Novembro vem apresentando movimento maior do que o esperado no hotel Langham, em Boston. Viajantes endinheirados reservam quartos e suítes confortáveis e discutem negócios nas salas de reunião douradas do estabelecimento. As reservas para o brunch de Ação de Graças no restaurante do hotel, ao preço de US$ 135 (R$ 722,29) por adulto, se esgotaram semanas antes do feriado.

Do outro lado da cidade, em Dorchester, vem crescendo a demanda por um tipo diferente de serviço de alimentação. A organização assistencial Catholic Charities está recebendo tantas famílias em sua central de mantimentos que Beth Chambers, vice-presidente da Catholic Charities Boston para a área de necessidades básicas, teve que ordenar que a central fechasse mais cedo, em alguns dias, e pedir aos frequentadores que voltassem bem cedo na manhã seguinte. Na manhã do sábado que antecedeu o Dia de Ação de Graças, os usuários que estavam esperando pela distribuição gratuita de perus começaram a formar fila às 4h30 —mais de quatro horas antes de o estabelecimento abrir as portas.

Igreja no Brooklyn, em Nova York, distribui perus para o dia de Ação de Graças - Spencer Platt - 21.nov.2022/Getty Images via AFP

O contraste ilustra uma divisão que está se tornando cada vez mais gritante na economia distorcida dos Estados Unidos, depois de quase três anos de pandemia. Muitos consumidores endinheirados continuam a contar com economias polpudas e a estar em boa situação financeira, o que beneficia as marcas de luxo e gera otimismo no varejo de luxo e nas empresas de viagens quanto à temporada de festas. Ao mesmo tempo, os pobres dos Estados Unidos enfrentam baixa liquidez e lutam para se adaptar ao aumento dos preços e para lidar com a alta nos custos financeiros caso recorram a cartões de crédito ou empréstimos para manter as contas em dia.

.....

▶ _EXERCÍCIOS PROPOSTOS_:
A) Repita do trecho, sem nenhuma alteração, a passagem entre "Novembro vem apresentando" e "antes do feriado.", inclusive.
B) Segundo o trecho, a que horas os usuários que esperavam pela distribuição gratuita de perus começaram a formar fila?
Os dados que vêm a seguir constituem material à parte, sem relação com o trecho.

.....

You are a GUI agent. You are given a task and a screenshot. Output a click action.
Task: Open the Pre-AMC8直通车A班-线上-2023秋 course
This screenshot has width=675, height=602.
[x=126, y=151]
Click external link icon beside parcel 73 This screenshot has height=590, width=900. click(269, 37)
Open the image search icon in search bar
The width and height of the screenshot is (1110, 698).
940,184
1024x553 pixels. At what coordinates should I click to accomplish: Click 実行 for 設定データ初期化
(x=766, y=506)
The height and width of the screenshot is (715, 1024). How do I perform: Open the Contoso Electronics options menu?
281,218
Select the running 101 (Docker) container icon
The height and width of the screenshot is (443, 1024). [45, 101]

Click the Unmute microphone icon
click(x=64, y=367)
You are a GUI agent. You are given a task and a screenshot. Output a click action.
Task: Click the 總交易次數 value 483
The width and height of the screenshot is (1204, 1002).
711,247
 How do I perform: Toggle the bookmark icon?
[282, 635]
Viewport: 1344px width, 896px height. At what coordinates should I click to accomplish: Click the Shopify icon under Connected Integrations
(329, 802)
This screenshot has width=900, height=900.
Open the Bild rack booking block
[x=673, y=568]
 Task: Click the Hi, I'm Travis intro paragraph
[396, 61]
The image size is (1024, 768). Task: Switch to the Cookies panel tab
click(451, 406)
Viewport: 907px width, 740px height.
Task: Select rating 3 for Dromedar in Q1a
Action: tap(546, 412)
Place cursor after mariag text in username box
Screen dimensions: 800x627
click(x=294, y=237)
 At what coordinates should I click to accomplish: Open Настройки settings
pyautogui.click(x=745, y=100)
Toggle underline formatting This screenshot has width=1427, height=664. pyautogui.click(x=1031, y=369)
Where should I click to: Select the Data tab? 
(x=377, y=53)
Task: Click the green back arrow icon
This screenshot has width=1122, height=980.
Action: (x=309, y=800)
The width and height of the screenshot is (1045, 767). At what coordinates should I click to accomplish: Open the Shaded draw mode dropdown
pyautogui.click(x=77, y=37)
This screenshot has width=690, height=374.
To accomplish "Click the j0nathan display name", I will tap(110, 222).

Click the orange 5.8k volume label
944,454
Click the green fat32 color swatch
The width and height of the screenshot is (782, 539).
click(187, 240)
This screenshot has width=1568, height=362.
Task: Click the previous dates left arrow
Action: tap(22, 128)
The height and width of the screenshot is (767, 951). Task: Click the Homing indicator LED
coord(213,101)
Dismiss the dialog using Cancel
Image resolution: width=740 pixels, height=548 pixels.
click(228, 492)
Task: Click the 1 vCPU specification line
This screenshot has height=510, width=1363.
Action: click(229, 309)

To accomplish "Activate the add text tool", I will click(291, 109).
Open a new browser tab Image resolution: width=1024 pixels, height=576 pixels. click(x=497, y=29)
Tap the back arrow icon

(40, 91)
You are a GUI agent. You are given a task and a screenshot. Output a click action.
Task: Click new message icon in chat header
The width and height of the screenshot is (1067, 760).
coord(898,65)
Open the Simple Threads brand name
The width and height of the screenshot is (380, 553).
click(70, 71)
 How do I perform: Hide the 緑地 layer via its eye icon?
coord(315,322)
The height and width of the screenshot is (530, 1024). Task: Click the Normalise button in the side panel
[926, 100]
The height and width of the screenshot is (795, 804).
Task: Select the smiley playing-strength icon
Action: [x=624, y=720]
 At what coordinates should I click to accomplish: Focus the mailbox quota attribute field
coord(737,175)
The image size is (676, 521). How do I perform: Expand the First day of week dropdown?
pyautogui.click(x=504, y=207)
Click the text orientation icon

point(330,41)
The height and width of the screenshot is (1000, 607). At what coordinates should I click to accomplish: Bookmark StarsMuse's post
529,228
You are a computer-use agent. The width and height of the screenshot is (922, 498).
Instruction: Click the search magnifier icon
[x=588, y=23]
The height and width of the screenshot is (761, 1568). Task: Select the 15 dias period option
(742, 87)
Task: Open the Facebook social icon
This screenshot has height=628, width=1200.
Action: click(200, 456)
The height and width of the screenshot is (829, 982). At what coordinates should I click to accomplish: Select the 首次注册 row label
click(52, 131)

.....

▶ _SOLUÇÕES DOS EXERCÍCIOS_:
A)
Novembro vem apresentando movimento maior do que o esperado no hotel Langham, em Boston. Viajantes endinheirados reservam quartos e suítes confortáveis e discutem negócios nas salas de reunião douradas do estabelecimento. As reservas para o brunch de Ação de Graças no restaurante do hotel, ao preço de US$ 135 (R$ 722,29) por adulto, se esgotaram semanas antes do feriado.

B) Às 4h30, mais de quatro horas antes de o estabelecimento abrir as portas.